Nuri's work began to become well-known outside of Iraq and was part of a revival movement of Iraqi literature that was also picked up by writers such as Nazik al-Mala'ika and Badr Shakir al-Sayyab. In 1952, Egyptian writer Yusuf al-Sharuni would even dedicate a story he had publish in al-Adib to Nuri. Subsequently, Palestinian writer Jabra Ibrahim Jabra recommended Nuri's work to English translator Denys Johnson-Davies stayed in Iraq so that he could translate it.

=== Later work ===
However, by 1955 Nuri would begin to lose motivation for writing after he was sent to a military training camp, along with other leftist Iraqi intellectuals. This was part of a communist takedown led by Nuri al-Sa'id's government in which suspected communists, teachers, college professors, and minor civil servants began to lose their jobs. After publishing his last story "Mu'anat" (Suffering), Nuri retired from public life although between 1968 and 1972 he published two theater plays and began to write eight drafts for theater. The two plays concerned a character named "Dudu" who suffered from being a descendant of the failed playwright and had appeared in a previous short story titled "Ma'sat al-Fann" (The Tragedy of Art), published in 1946.

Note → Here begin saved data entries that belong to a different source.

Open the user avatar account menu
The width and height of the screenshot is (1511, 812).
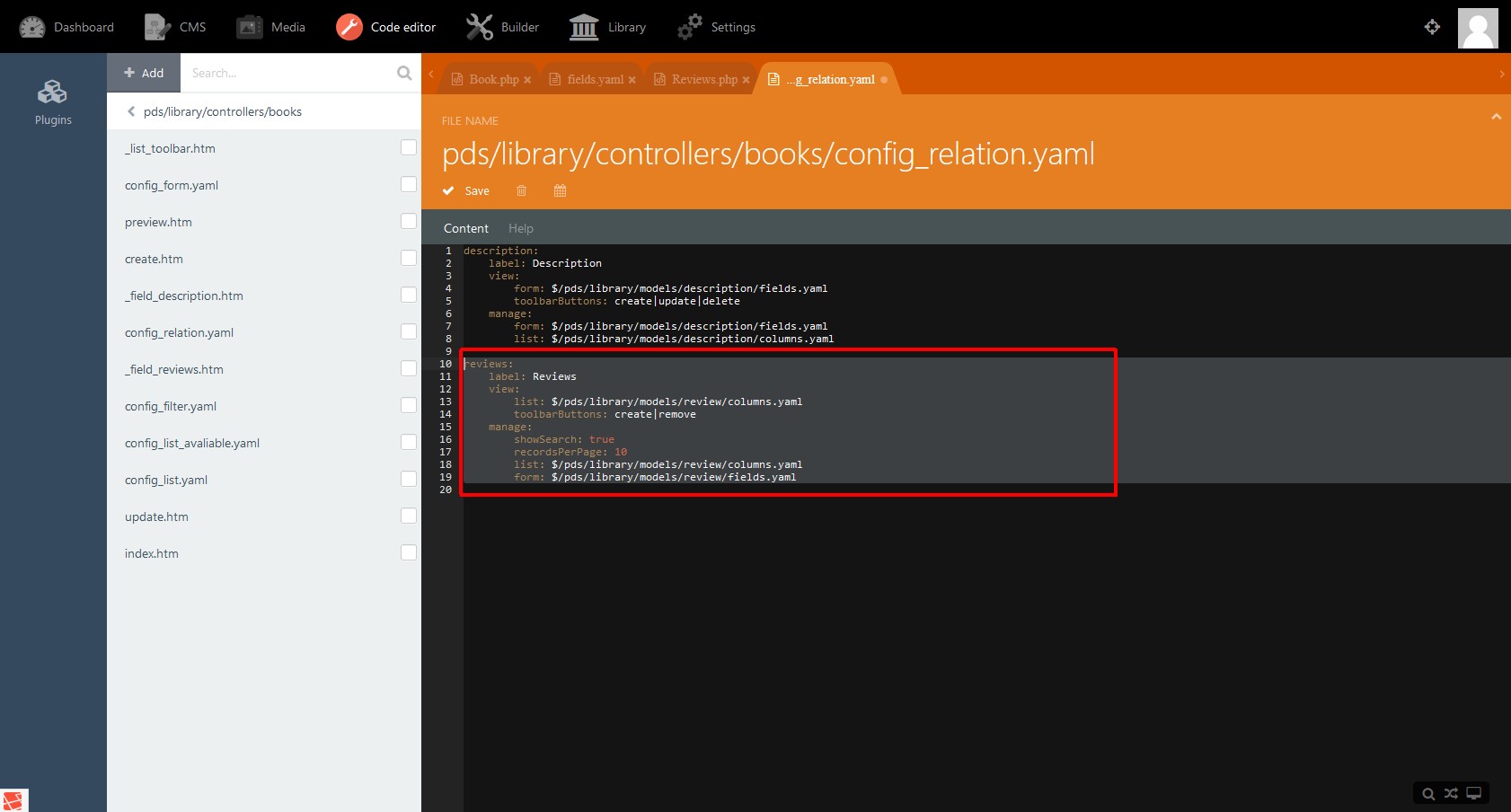click(x=1477, y=27)
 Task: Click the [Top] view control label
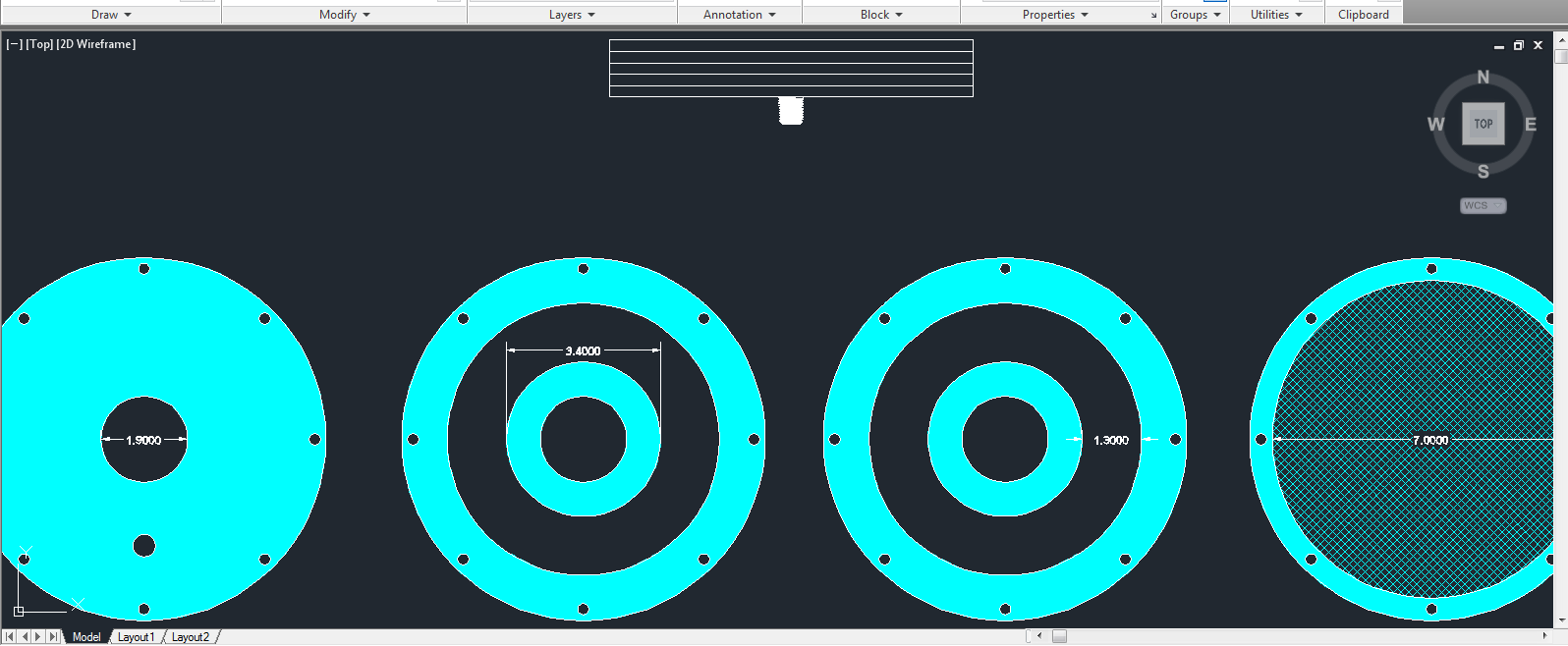click(x=40, y=44)
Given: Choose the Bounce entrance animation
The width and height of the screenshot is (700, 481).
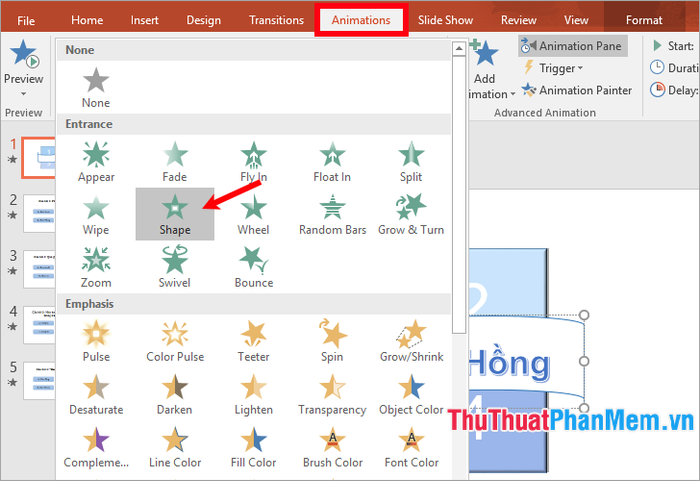Looking at the screenshot, I should click(x=253, y=266).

== Literary style and themes ==
Due to the atmosphere of Arab Nationalism of the Arab Cold War and his influence from Ayyub and al-Takarli, Nuri was secular and was highly critical of the religious establishments of Iraq. Namely, he viewed sectarianism as a dangerous religiosity that could hinder the nation's progress. Nur's stories also depicted the city as a negative place where normal people are cheated and was open about showing how cities don't benefit his characters. This attitude was inspired by the immigration of rural Iraqis to the cities during the 1950s which posed great challenges for them, as well as their political climate. This attitude towards cities was also expressed by other Iraqi writers like al-Sayyab and Buland al-Haydari. Nuri would also use the concept of "blindness", both physically, and symbolically, to criticize the traditional Iraqi society and the unfair treatment of its people.

And example of this can be found in his story "Rih al-Janub" (ريح الجنوب, The South Wind) where Nuri depicts a holy man named "Sheikh Muḥ'yī al-Dīn" who is believed to have magical powers to cure the sick and travels from place to place to heal people. This statement is further explained by the line "A big, very big saint. His miracles are also known to all." The story follows a mother named Khuḍayrah who travels to find the holy man so that he could cure her blind daughter Khādjiyah. Khuḍayrah's faith is further reflected in perceiving the sounds of a train wheel as "Allahu Akbar" and her desire to visit the Imam Husayn shrine to gain barakah. The father also admires the holy man and asks Khuḍayrah to bring him the soil from beneath his feet. However, as the story progresses, it is revealed that the blessed man doesn't cure anyone without someone paying him at least five dirhams and becomes angry if even one dirham is given to him which is why he ignored Khuḍayrah's daughter. Furthermore, it is revealed that the holy man doesn't possess powers. In this story, Nuri criticizes both the religious class and religious leaders that exploit the poor and their faiths in times of poverty and the people's blind faith in them.